MATERIAL FOR THIS EXERCISE »
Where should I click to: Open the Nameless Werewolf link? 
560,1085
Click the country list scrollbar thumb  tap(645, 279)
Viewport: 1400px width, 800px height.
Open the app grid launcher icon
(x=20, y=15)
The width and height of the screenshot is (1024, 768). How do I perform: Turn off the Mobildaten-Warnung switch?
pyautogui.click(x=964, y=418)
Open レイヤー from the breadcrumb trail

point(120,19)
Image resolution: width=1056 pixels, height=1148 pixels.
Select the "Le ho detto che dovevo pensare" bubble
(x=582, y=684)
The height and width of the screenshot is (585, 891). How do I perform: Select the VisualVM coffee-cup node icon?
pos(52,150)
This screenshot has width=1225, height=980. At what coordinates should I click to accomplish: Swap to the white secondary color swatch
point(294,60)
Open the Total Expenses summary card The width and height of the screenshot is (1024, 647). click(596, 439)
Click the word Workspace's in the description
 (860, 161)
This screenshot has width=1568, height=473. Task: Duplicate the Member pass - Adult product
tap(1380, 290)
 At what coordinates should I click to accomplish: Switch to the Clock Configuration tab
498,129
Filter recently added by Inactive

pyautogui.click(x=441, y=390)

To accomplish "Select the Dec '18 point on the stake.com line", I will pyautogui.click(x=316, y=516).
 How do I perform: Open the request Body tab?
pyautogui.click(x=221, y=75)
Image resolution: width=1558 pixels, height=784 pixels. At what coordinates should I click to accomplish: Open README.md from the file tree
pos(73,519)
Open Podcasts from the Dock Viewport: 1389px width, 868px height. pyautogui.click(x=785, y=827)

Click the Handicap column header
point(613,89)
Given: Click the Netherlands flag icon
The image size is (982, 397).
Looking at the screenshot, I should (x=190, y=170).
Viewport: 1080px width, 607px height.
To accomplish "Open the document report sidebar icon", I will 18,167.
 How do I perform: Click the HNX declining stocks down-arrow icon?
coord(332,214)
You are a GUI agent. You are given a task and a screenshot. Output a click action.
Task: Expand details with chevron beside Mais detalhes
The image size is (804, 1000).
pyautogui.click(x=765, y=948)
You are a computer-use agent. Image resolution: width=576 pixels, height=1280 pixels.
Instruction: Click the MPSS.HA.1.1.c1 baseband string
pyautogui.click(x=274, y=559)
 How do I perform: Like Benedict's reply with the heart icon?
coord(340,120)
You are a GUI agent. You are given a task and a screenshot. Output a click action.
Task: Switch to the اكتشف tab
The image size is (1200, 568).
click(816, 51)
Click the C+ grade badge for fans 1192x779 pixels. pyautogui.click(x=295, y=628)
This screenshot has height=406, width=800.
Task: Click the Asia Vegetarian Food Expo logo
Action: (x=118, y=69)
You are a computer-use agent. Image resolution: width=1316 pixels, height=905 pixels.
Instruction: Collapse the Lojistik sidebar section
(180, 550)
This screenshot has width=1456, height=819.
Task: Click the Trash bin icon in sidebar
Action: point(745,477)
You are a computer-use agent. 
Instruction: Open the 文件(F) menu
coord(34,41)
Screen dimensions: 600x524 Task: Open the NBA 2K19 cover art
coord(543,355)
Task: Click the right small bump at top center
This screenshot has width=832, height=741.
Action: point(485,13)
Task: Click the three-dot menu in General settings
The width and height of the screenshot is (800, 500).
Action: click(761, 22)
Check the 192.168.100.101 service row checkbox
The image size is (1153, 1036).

TASK OBJECTIVE »
Read the listing above, then copy every line that includes the string "Viewport".

COMPLETED TASK »
Viewport: 1400px width, 800px height.
Open Podcasts from the Dock Viewport: 1389px width, 868px height. pyautogui.click(x=785, y=827)
Viewport: 1080px width, 607px height.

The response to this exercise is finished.